> _BRIEF_
Below are some entries. Repeat exactly the lines from the one with "You are a computer-use agent. The" through the one with "This screenshot has height=652, width=1358.", and only those.
___ PROVIDED ENTRIES ___
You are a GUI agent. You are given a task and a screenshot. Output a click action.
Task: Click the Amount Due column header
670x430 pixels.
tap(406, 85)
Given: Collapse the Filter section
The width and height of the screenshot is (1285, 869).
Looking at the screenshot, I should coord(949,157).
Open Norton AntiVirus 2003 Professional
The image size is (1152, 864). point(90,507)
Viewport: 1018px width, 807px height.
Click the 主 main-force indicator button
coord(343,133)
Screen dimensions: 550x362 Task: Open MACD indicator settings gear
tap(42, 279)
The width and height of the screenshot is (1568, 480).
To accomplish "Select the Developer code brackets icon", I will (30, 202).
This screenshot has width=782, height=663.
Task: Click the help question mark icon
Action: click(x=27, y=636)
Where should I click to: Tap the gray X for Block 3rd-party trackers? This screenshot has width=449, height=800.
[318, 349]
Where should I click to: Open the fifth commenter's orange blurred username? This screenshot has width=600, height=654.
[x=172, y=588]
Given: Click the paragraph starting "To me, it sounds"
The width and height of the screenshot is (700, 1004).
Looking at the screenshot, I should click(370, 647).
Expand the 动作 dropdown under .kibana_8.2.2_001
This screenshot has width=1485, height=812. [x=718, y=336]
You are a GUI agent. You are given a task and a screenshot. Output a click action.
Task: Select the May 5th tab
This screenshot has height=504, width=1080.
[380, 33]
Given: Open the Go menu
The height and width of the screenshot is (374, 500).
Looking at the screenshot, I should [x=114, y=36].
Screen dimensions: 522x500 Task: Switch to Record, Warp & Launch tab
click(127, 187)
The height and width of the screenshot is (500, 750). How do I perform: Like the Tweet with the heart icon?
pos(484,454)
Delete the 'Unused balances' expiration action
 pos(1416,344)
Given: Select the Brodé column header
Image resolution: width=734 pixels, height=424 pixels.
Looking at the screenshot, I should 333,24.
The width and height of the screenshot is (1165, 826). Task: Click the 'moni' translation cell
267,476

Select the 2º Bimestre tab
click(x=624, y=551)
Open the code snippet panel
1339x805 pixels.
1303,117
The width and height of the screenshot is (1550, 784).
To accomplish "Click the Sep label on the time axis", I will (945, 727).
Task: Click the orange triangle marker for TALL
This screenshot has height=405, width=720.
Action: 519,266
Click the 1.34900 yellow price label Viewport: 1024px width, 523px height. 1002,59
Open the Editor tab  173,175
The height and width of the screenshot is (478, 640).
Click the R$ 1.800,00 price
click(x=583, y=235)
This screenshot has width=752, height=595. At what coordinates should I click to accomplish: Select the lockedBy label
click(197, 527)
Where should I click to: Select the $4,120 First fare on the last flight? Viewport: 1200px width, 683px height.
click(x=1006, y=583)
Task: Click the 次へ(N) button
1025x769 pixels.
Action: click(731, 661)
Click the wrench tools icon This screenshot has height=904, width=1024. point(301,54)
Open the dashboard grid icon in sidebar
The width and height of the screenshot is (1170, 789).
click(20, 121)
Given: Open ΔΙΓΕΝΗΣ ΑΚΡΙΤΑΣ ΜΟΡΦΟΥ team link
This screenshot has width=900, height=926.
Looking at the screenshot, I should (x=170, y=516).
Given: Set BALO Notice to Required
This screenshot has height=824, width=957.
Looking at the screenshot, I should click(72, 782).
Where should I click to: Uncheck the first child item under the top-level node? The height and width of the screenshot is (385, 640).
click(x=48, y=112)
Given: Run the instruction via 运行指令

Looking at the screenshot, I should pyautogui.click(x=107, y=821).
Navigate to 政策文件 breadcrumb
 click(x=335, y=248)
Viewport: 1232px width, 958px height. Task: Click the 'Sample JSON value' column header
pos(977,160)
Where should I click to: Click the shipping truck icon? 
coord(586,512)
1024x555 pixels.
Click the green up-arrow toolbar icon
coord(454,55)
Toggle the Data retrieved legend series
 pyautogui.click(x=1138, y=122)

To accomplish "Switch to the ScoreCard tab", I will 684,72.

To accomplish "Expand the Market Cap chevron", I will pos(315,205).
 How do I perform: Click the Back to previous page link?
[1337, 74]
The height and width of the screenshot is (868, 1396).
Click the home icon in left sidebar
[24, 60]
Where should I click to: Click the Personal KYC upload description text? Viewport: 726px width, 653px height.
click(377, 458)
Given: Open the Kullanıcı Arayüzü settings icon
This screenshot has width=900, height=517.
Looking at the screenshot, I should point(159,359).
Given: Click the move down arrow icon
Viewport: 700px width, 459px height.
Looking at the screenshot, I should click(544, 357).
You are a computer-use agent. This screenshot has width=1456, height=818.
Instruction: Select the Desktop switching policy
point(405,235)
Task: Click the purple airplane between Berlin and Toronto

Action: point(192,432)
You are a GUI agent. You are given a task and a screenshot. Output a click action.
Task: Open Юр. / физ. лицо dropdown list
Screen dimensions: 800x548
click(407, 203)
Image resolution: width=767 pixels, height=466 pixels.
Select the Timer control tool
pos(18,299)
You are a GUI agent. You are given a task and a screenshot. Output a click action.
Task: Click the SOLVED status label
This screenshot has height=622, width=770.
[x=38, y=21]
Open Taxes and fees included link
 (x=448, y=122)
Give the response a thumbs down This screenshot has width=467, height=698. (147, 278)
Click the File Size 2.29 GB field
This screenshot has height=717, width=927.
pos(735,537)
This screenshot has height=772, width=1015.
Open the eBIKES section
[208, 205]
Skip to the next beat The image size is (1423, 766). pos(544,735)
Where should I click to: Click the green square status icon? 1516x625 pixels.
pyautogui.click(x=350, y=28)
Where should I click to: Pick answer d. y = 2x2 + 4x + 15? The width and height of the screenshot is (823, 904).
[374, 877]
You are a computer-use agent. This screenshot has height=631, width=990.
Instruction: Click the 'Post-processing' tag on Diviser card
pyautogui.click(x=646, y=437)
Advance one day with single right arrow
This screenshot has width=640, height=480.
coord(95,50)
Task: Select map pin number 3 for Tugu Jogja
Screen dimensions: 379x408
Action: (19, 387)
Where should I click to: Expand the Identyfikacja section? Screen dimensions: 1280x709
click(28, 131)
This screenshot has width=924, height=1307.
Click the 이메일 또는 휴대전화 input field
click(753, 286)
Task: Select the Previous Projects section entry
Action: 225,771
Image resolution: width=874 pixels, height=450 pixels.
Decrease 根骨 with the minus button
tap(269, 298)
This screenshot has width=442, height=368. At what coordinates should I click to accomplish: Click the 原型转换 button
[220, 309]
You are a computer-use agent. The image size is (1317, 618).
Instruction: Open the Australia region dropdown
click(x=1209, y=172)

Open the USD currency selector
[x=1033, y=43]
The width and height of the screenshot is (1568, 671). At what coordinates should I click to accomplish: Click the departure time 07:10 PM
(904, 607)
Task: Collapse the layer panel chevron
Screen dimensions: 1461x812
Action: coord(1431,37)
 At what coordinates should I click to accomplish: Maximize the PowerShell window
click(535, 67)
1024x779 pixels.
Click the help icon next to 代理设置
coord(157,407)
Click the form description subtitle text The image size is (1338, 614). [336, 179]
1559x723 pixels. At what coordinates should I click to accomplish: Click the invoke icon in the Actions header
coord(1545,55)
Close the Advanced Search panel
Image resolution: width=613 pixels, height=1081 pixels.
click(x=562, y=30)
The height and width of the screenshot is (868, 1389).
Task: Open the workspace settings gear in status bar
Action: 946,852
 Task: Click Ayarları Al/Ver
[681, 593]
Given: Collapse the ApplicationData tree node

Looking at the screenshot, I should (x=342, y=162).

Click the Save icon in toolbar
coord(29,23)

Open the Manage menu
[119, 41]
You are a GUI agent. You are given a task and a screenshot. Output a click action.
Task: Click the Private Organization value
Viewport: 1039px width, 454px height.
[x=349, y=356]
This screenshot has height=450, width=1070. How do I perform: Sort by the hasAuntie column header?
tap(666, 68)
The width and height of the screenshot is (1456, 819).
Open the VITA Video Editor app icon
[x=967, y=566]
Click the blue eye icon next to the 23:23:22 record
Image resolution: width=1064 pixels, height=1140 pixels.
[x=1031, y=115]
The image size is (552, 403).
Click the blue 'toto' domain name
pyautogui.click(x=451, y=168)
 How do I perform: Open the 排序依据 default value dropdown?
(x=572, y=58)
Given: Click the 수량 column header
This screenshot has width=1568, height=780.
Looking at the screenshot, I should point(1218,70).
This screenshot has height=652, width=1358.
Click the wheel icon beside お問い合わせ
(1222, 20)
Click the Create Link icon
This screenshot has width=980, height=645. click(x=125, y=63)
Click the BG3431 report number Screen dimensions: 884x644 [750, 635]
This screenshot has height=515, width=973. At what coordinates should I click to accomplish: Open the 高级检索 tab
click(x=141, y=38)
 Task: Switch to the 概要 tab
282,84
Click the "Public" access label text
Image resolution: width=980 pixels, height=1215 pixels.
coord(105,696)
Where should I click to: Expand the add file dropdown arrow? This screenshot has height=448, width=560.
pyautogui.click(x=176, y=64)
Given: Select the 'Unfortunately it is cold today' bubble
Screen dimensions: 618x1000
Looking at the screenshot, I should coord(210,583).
___
> _RESPONSE AREA_
You are a computer-use agent. The image size is (1317, 618).
Instruction: Open the Australia region dropdown
click(x=1209, y=172)

Open the USD currency selector
[x=1033, y=43]
The width and height of the screenshot is (1568, 671). At what coordinates should I click to accomplish: Click the departure time 07:10 PM
(904, 607)
Task: Collapse the layer panel chevron
Screen dimensions: 1461x812
Action: coord(1431,37)
 At what coordinates should I click to accomplish: Maximize the PowerShell window
click(535, 67)
1024x779 pixels.
Click the help icon next to 代理设置
coord(157,407)
Click the form description subtitle text The image size is (1338, 614). [336, 179]
1559x723 pixels. At what coordinates should I click to accomplish: Click the invoke icon in the Actions header
coord(1545,55)
Close the Advanced Search panel
Image resolution: width=613 pixels, height=1081 pixels.
click(x=562, y=30)
The height and width of the screenshot is (868, 1389).
Task: Open the workspace settings gear in status bar
Action: 946,852
 Task: Click Ayarları Al/Ver
[681, 593]
Given: Collapse the ApplicationData tree node

Looking at the screenshot, I should (x=342, y=162).

Click the Save icon in toolbar
coord(29,23)

Open the Manage menu
[119, 41]
You are a GUI agent. You are given a task and a screenshot. Output a click action.
Task: Click the Private Organization value
Viewport: 1039px width, 454px height.
[x=349, y=356]
This screenshot has height=450, width=1070. How do I perform: Sort by the hasAuntie column header?
tap(666, 68)
The width and height of the screenshot is (1456, 819).
Open the VITA Video Editor app icon
[x=967, y=566]
Click the blue eye icon next to the 23:23:22 record
Image resolution: width=1064 pixels, height=1140 pixels.
[x=1031, y=115]
The image size is (552, 403).
Click the blue 'toto' domain name
pyautogui.click(x=451, y=168)
 How do I perform: Open the 排序依据 default value dropdown?
(x=572, y=58)
Given: Click the 수량 column header
This screenshot has width=1568, height=780.
Looking at the screenshot, I should point(1218,70).
This screenshot has height=652, width=1358.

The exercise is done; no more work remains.